What really stuck with me was David's mention of scale as a key landscape-ecological term, and it made me think about what we have been doing in my Literature & Environment courses this semester.

For instance, last week when we discussed Brenda Hillman's poem "Symmetry Breaking" (from Loose Sugar), we looked at how the lines shift scale as the air traveler speaker reflects on various parts of the cosmos that assert themselves as her plane cruises above the north American continent. The focus moves from the airplane meal in front of the speaker, the "chicken with / the flap of itself on top" and the "triangle of Cool Whip", to the vast landscape of Utah unfurling out the window, and even to the universe in some distant moment when it "said goodbye to evenness." The poem ponders the bizarrely workaday airline food and airport rituals while also assessing vast reaches of time and space—we are presented with overlapping and interpenetrating 'landscapes' that foreground different forms of life and non-life. We can't be too quick to deem which came 'first' or determine what is the more 'natural' here; instead, we are called on to consider closely the patterns of movement and behavior at different levels, from "cell division" to the "dinner roll."

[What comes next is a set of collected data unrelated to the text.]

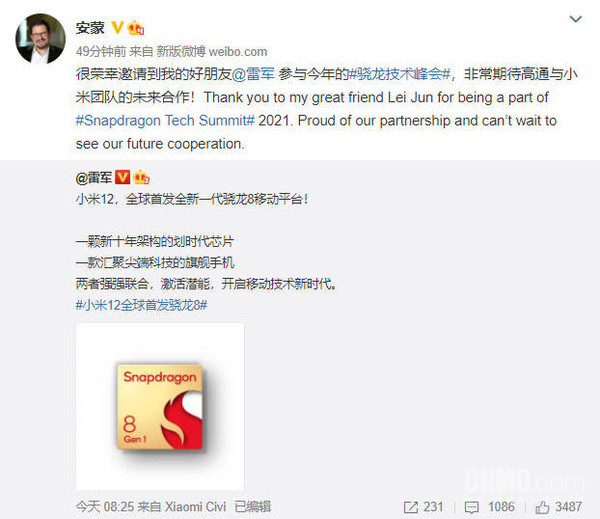The height and width of the screenshot is (519, 600).
Task: Open the @雷军 mention in post text
Action: pos(253,74)
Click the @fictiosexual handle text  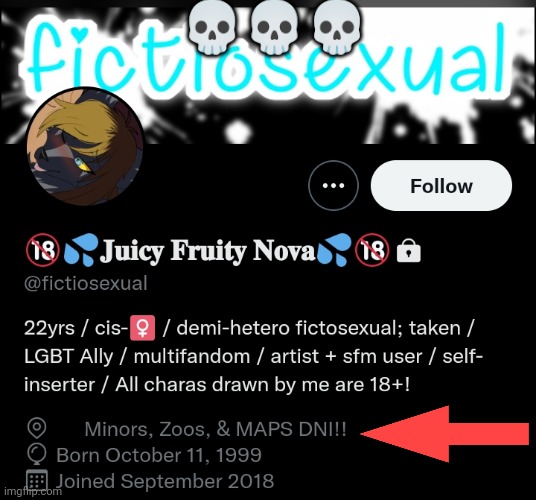click(x=86, y=283)
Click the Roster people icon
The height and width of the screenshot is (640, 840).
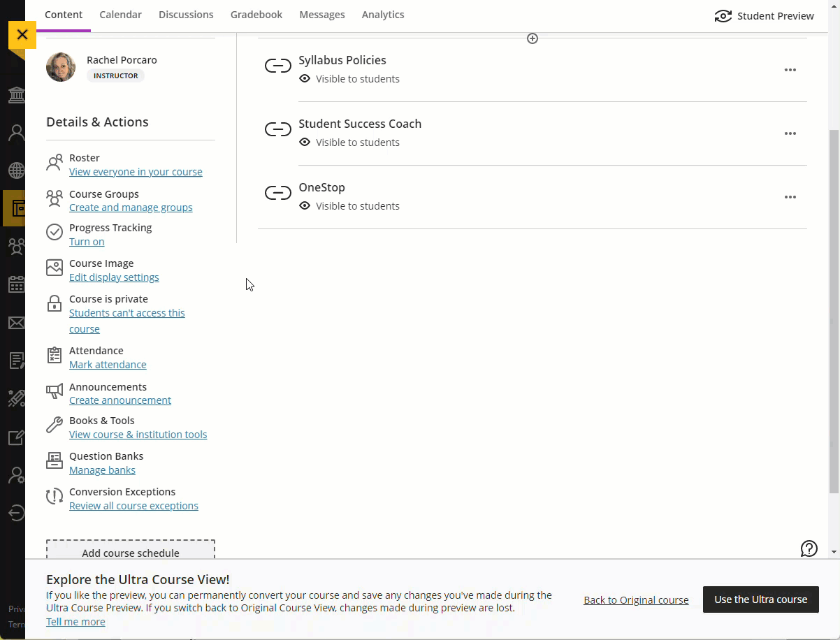point(55,163)
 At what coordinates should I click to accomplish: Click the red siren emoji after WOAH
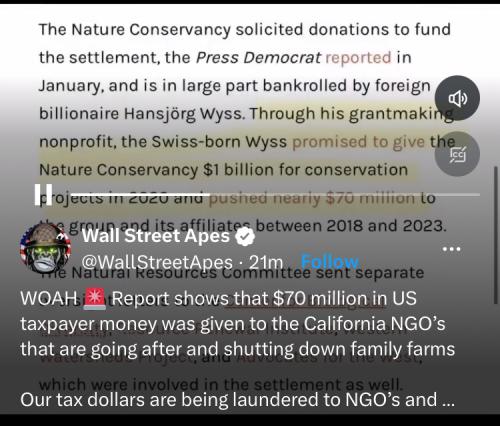[x=95, y=298]
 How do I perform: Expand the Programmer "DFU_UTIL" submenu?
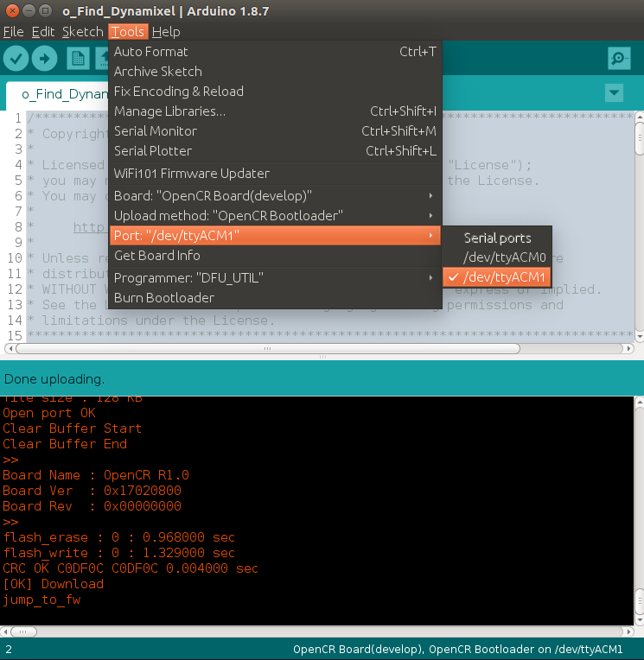tap(275, 277)
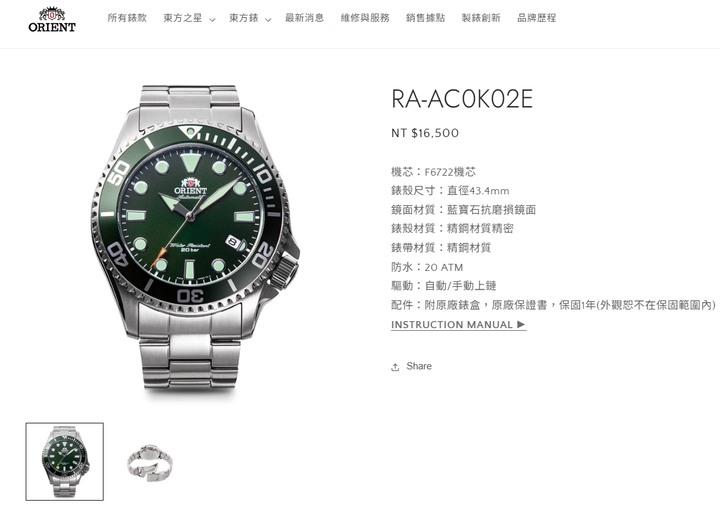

During his talk about landscape ecology, David talked about certain places like the Grand Canyon, where the idea of wilderness is more palpable; but he said even when camping there, he recalled seeing the flashing lights of jets 30,000 feet above. I remember this experience too—being at the bottom of the canyon, lying next to the rumble of Hermit Rapids at night, and seeing the tiny blink blink blinks way above me. This is like an inverted version of Brenda Hillman's poem, with the riparian ecosystem in the foreground and the little interior world of the airliner far removed, but nevertheless weirdly present. These are some of the things that landscape ecology considers: the distances and gaps between things, and yet the connections and overlaps, where they exist—and how these can change over time. It's a way of thinking about processes on multiple scales, at once.

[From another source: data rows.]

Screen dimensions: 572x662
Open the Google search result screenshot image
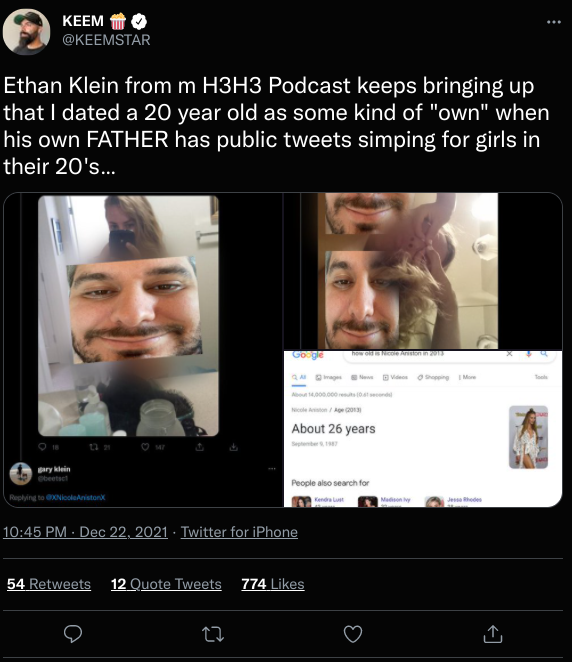(x=423, y=429)
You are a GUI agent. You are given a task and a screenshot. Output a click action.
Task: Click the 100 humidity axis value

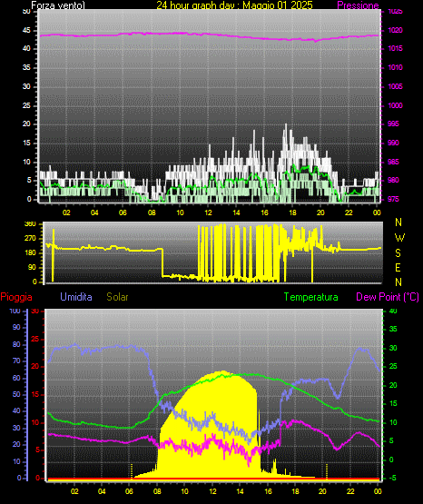pos(15,311)
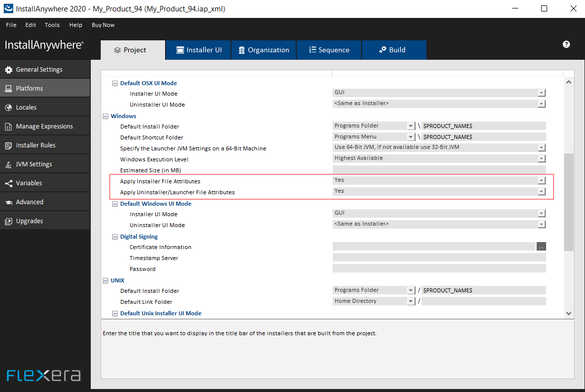Browse for Certificate Information
585x392 pixels.
click(541, 246)
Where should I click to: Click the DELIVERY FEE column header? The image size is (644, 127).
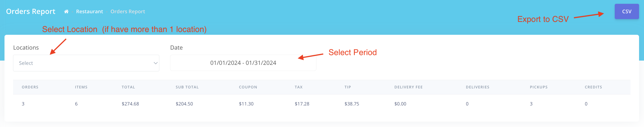(409, 87)
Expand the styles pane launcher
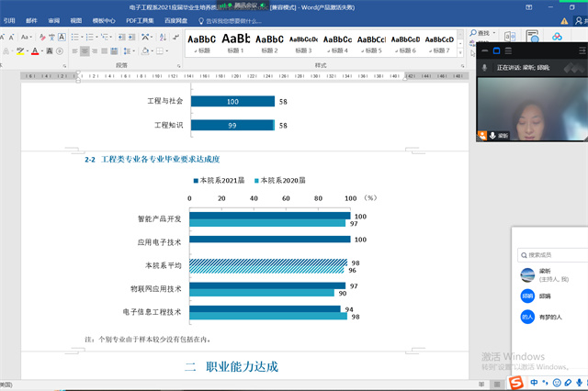 tap(462, 66)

Heading home, we passed again beneath the towering strip of highway, and it was even more surreal in the pitch black of night—the aerial headlights and warped whooshes like some ongoing alien enterprise bisecting the bayou. Or maybe we were the aliens: David had told us that as we paddled back to the launch site we would be overwhelmed by the sounds of the highway, and he was right. It was hard to imagine that we'd soon be on a similar corridor, rushing back to New Orleans through the night.